Data listing Block Start
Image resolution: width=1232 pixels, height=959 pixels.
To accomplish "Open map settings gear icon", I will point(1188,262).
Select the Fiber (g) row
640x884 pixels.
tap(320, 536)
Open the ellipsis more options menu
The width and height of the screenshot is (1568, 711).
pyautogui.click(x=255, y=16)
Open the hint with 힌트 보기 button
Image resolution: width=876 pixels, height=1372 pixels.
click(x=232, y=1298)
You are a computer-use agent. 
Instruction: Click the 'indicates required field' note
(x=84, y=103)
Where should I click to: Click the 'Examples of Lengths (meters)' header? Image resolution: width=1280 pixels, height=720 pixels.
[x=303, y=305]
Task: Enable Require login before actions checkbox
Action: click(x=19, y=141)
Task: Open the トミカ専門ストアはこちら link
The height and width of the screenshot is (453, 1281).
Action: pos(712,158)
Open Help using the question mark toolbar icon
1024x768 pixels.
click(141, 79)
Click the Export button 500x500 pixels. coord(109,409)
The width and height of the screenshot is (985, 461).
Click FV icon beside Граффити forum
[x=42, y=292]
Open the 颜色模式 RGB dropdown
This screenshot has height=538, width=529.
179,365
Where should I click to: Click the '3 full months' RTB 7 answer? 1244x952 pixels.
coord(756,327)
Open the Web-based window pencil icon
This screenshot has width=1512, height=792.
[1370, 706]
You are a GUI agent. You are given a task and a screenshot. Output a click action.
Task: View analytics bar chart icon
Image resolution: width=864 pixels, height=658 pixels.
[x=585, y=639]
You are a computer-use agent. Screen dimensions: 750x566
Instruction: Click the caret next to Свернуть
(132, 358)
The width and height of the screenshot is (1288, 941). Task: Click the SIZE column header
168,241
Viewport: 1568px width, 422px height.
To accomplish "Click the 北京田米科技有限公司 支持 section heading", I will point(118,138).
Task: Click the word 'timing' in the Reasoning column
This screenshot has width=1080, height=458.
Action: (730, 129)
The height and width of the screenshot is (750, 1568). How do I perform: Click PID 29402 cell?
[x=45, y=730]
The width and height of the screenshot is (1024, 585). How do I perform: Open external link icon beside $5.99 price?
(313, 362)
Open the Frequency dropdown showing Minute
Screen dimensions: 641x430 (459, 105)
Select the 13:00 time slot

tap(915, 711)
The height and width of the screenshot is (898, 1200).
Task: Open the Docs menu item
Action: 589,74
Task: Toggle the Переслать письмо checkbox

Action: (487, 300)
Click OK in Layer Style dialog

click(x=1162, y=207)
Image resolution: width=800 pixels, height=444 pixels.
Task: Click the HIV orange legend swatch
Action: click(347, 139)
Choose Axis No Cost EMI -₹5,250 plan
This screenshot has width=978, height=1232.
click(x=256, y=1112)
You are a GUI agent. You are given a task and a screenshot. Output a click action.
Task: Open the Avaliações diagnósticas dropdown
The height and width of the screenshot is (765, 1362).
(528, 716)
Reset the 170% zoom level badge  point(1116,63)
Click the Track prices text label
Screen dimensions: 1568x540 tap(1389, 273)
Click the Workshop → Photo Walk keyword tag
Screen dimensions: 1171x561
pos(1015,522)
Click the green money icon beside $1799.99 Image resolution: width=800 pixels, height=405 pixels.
Data listing Block End
> _Exercise_: Beginning with the line that has "Instruction: Click the 'indicates" and ending with the line that has "Task: Open the トミカ専門ストアはこちら link", set down the lines above exactly and include no others.

> _Solution for this task_:
Instruction: Click the 'indicates required field' note
(x=84, y=103)
Where should I click to: Click the 'Examples of Lengths (meters)' header? Image resolution: width=1280 pixels, height=720 pixels.
[x=303, y=305]
Task: Enable Require login before actions checkbox
Action: click(x=19, y=141)
Task: Open the トミカ専門ストアはこちら link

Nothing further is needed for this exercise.